**What is needed**
Return, word for word, the lines of the listing below from the one with "5070 (1162, 576)" through the one with "Campus map (1359, 1461)", and no other lines.

**Task input**
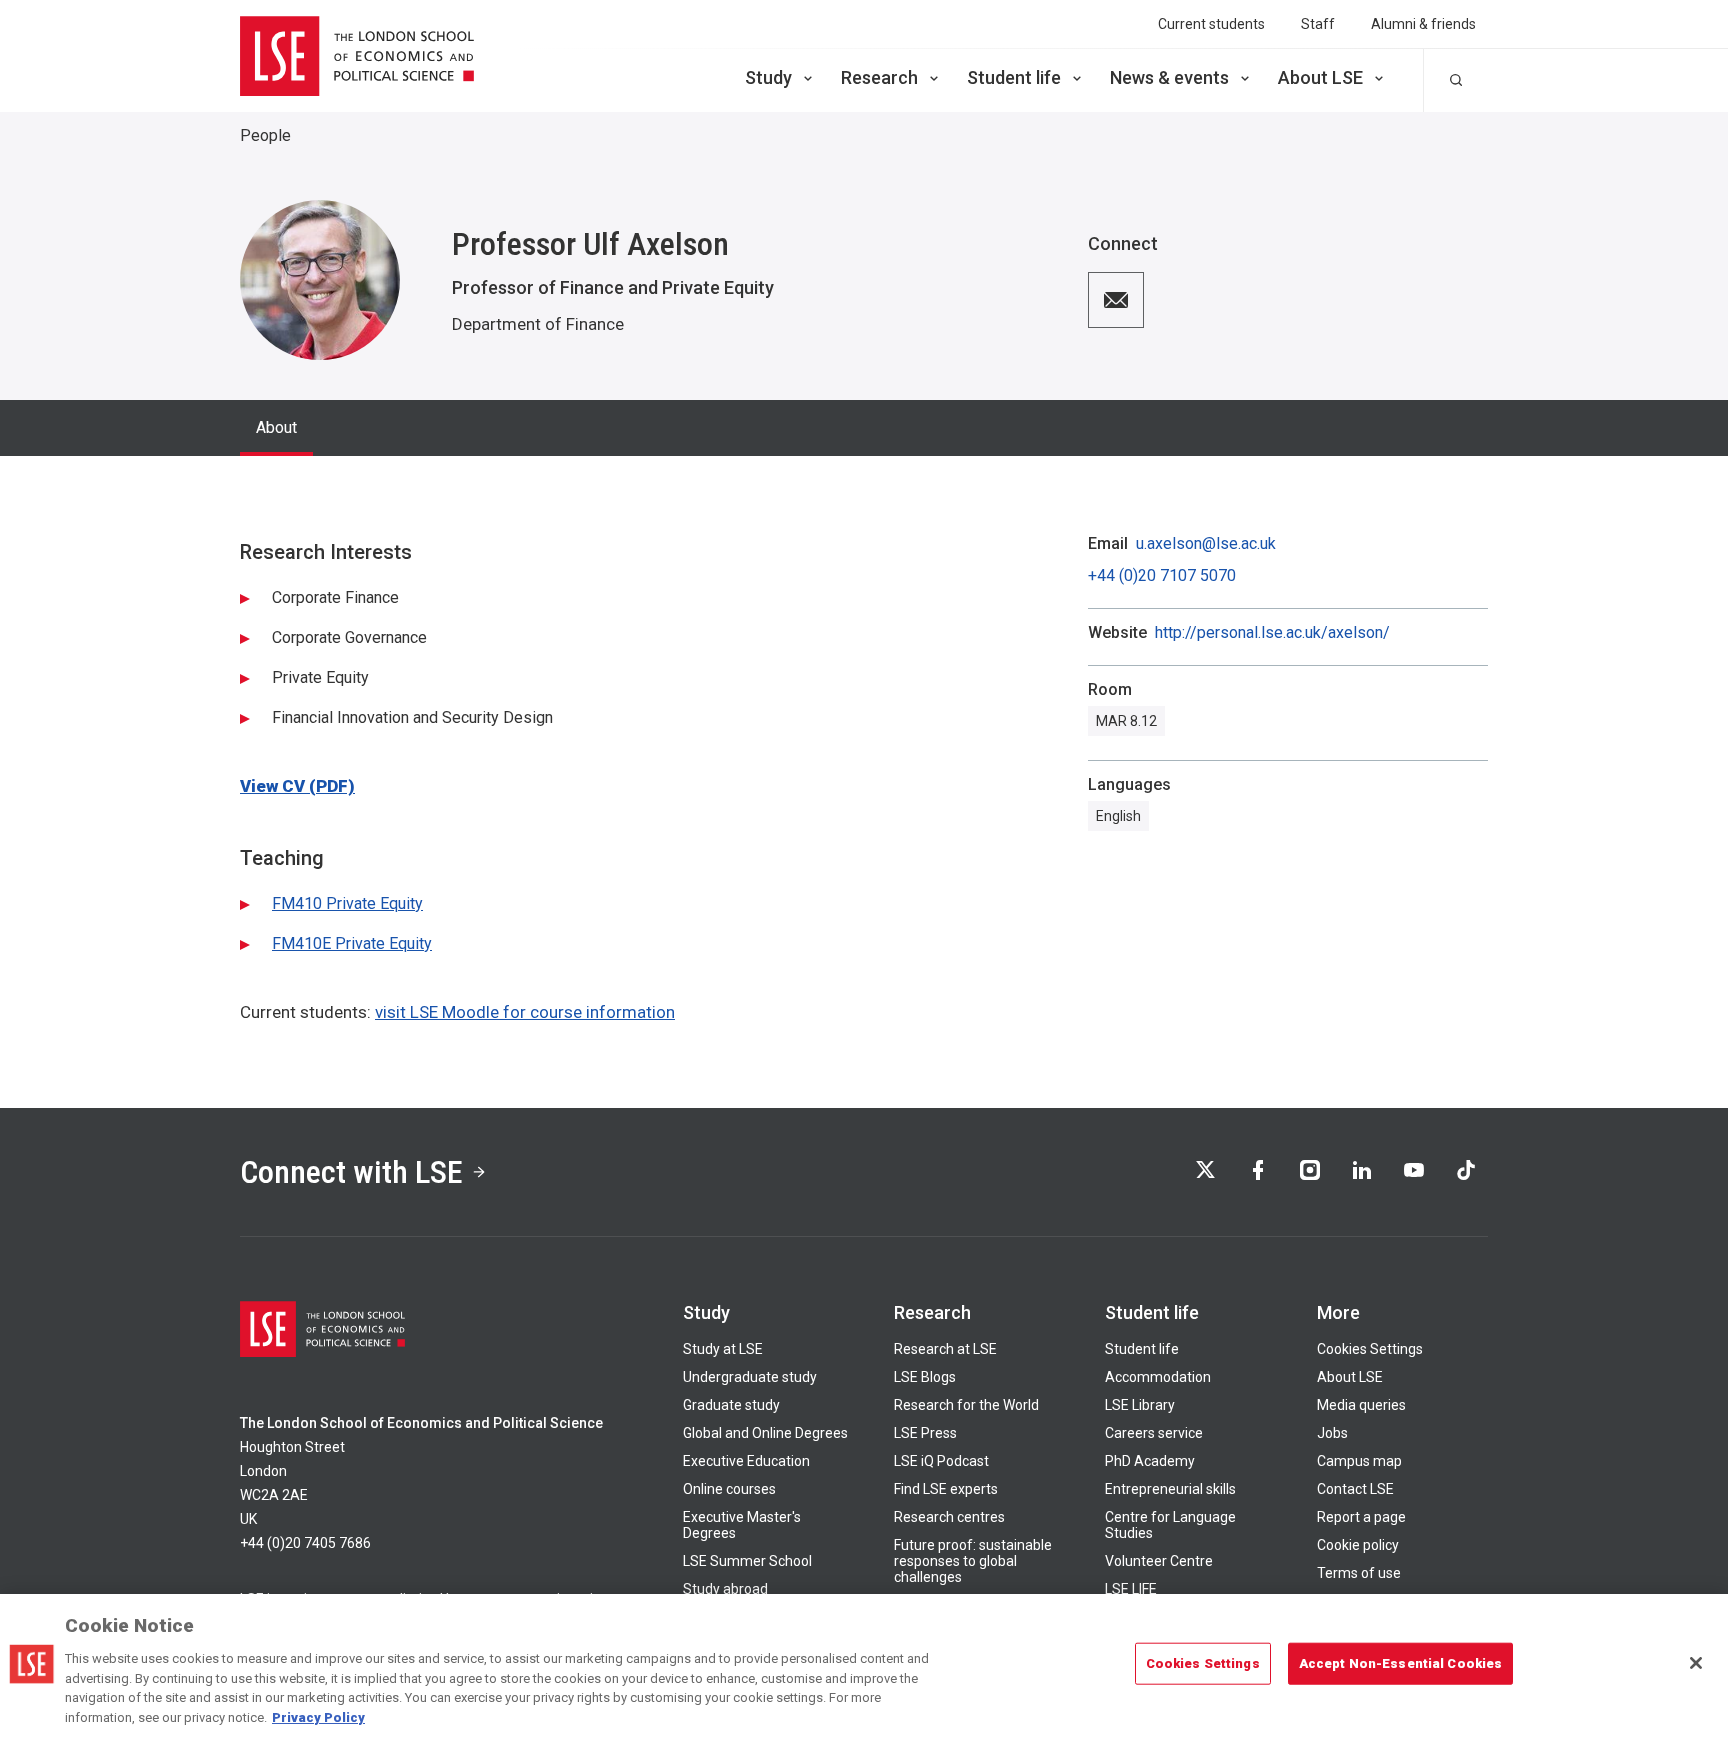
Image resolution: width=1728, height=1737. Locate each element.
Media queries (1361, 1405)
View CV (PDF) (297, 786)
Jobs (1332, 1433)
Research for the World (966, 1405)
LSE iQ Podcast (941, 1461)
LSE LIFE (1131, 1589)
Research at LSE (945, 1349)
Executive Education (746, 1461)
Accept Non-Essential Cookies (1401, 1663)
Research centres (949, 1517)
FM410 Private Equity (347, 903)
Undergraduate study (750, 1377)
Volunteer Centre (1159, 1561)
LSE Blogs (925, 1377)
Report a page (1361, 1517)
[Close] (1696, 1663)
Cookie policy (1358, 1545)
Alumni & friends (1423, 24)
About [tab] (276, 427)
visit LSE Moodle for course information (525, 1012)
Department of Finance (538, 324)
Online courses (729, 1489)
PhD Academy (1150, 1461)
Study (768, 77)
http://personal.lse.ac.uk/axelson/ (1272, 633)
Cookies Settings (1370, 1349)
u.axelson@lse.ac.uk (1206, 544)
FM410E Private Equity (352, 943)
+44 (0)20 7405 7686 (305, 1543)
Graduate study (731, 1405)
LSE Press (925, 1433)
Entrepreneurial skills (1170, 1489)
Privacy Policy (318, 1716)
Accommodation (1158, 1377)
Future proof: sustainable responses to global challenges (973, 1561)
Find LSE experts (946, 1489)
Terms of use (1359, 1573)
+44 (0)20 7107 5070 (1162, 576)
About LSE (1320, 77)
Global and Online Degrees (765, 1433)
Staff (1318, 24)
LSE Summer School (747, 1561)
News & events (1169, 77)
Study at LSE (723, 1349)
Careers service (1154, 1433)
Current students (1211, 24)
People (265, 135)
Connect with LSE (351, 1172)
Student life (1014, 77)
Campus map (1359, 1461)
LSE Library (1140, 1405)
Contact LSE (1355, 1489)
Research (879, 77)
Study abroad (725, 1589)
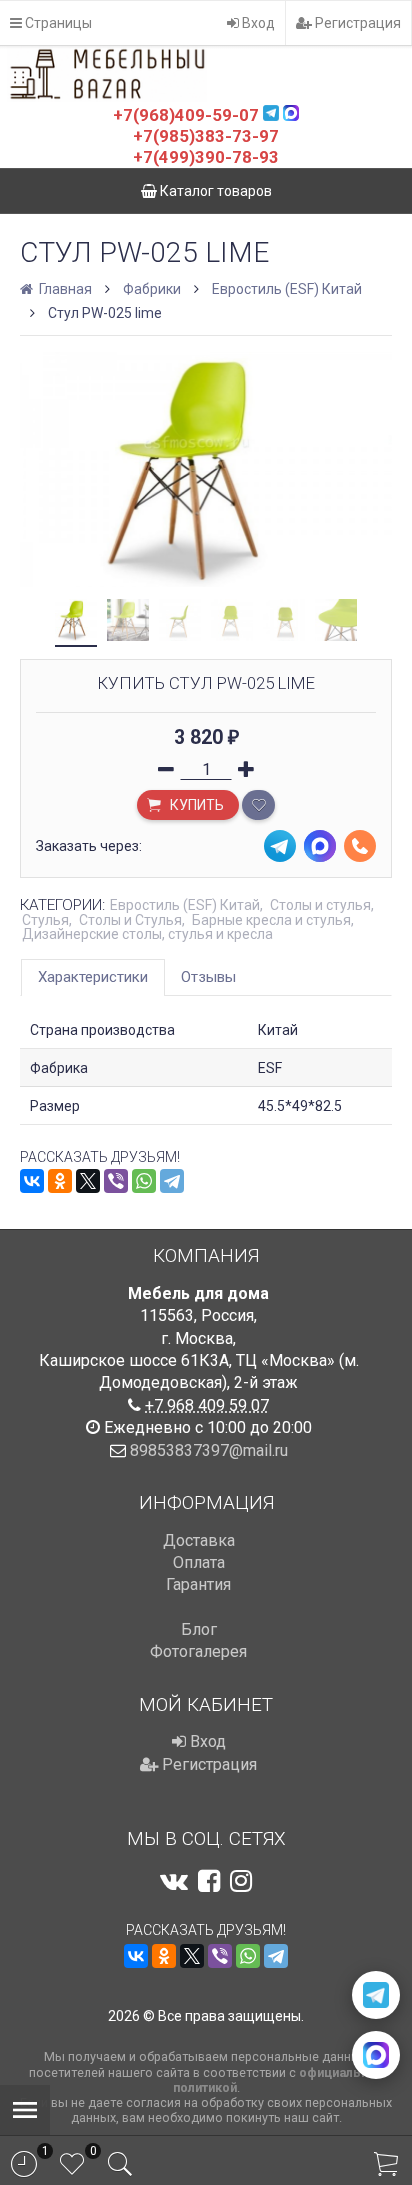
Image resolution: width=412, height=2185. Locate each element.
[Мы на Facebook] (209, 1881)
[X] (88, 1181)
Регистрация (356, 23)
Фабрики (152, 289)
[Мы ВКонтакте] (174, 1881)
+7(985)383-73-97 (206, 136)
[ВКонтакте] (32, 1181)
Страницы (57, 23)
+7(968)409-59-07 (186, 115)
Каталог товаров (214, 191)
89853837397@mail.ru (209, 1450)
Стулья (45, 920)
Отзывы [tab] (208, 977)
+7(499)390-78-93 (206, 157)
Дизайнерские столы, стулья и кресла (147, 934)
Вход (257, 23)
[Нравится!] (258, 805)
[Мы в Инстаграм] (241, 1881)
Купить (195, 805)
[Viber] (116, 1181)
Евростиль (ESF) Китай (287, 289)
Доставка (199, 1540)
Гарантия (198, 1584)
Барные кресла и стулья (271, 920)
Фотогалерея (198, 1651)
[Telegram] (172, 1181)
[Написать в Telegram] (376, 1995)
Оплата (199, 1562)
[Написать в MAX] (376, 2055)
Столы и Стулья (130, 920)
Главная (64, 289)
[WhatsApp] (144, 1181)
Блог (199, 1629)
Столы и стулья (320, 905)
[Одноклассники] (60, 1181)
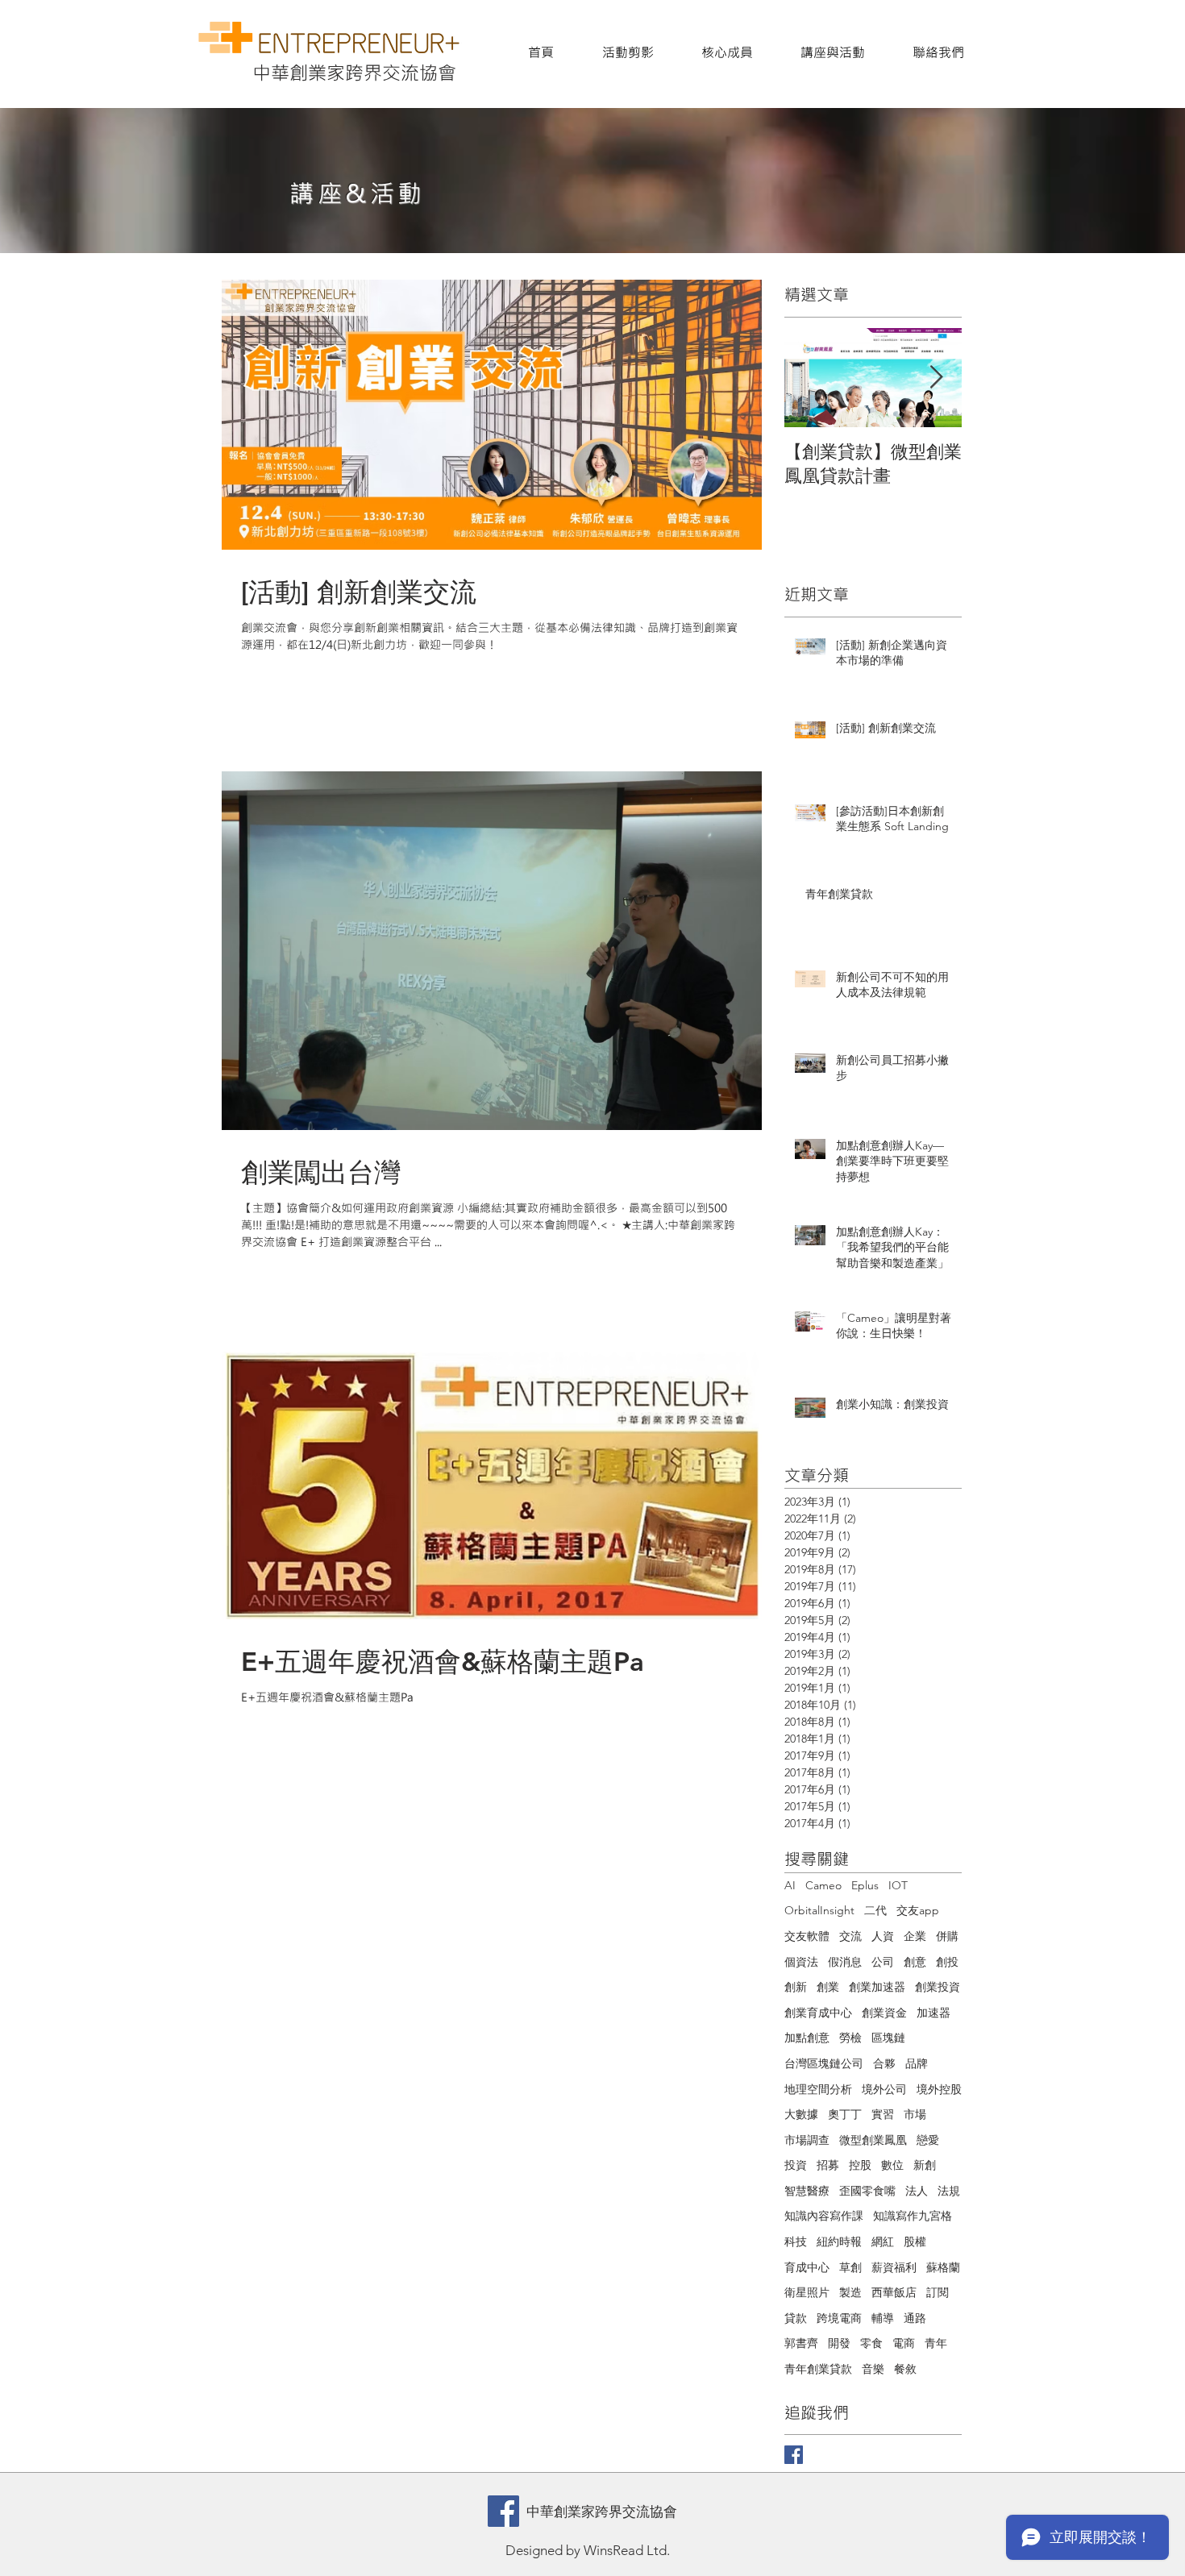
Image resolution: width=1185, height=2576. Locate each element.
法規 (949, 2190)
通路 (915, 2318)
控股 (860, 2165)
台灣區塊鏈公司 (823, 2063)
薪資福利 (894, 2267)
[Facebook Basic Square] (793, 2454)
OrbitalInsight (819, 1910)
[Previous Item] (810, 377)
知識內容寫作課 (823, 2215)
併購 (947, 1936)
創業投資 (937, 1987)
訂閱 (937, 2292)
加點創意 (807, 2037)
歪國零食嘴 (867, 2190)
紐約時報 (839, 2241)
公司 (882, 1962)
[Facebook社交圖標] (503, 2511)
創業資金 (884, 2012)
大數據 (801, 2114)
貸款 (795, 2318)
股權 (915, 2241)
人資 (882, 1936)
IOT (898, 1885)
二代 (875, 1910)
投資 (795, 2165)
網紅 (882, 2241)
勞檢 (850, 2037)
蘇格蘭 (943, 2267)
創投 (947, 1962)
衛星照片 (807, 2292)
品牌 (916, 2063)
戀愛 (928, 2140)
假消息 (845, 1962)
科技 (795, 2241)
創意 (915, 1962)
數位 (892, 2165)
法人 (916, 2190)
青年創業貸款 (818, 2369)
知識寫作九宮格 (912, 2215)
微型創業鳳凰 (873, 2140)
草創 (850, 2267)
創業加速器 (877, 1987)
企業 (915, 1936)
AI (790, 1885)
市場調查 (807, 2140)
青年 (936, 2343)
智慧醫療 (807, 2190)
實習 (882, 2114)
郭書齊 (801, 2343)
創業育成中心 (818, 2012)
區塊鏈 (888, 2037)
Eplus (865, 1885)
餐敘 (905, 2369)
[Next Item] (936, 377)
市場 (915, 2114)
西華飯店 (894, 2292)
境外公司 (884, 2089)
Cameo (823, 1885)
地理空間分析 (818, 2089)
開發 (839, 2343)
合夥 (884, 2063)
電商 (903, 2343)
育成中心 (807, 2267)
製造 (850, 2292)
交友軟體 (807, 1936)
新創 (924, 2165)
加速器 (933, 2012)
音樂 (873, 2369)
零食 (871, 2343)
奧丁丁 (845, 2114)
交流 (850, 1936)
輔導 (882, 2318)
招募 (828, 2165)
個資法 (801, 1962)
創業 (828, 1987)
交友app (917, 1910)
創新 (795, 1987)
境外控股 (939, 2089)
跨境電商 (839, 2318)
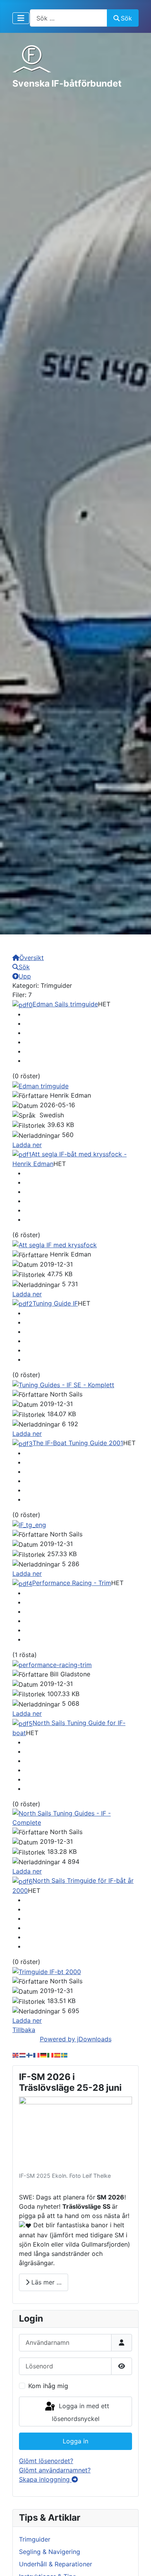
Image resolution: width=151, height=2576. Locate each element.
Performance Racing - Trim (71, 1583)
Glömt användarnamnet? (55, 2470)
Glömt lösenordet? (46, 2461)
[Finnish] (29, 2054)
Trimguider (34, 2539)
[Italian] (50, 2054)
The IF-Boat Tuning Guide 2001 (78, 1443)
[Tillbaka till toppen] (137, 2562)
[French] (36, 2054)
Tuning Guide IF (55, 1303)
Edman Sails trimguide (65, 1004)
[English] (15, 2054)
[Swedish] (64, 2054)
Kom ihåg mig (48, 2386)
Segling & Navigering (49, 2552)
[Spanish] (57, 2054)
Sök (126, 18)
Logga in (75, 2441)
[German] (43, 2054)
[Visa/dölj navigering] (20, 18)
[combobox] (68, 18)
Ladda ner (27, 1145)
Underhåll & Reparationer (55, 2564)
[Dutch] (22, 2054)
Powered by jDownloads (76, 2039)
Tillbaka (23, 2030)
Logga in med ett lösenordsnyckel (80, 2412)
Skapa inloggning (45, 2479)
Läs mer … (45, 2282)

**Your response**
+44 (0)20 7107 5070 (1162, 576)
About LSE (1320, 77)
Global and Online Degrees (765, 1433)
Staff (1318, 24)
LSE Summer School (747, 1561)
News & events (1169, 77)
Study at LSE (723, 1349)
Careers service (1154, 1433)
Current students (1211, 24)
People (265, 135)
Connect with LSE (351, 1172)
Student life (1014, 77)
Campus map (1359, 1461)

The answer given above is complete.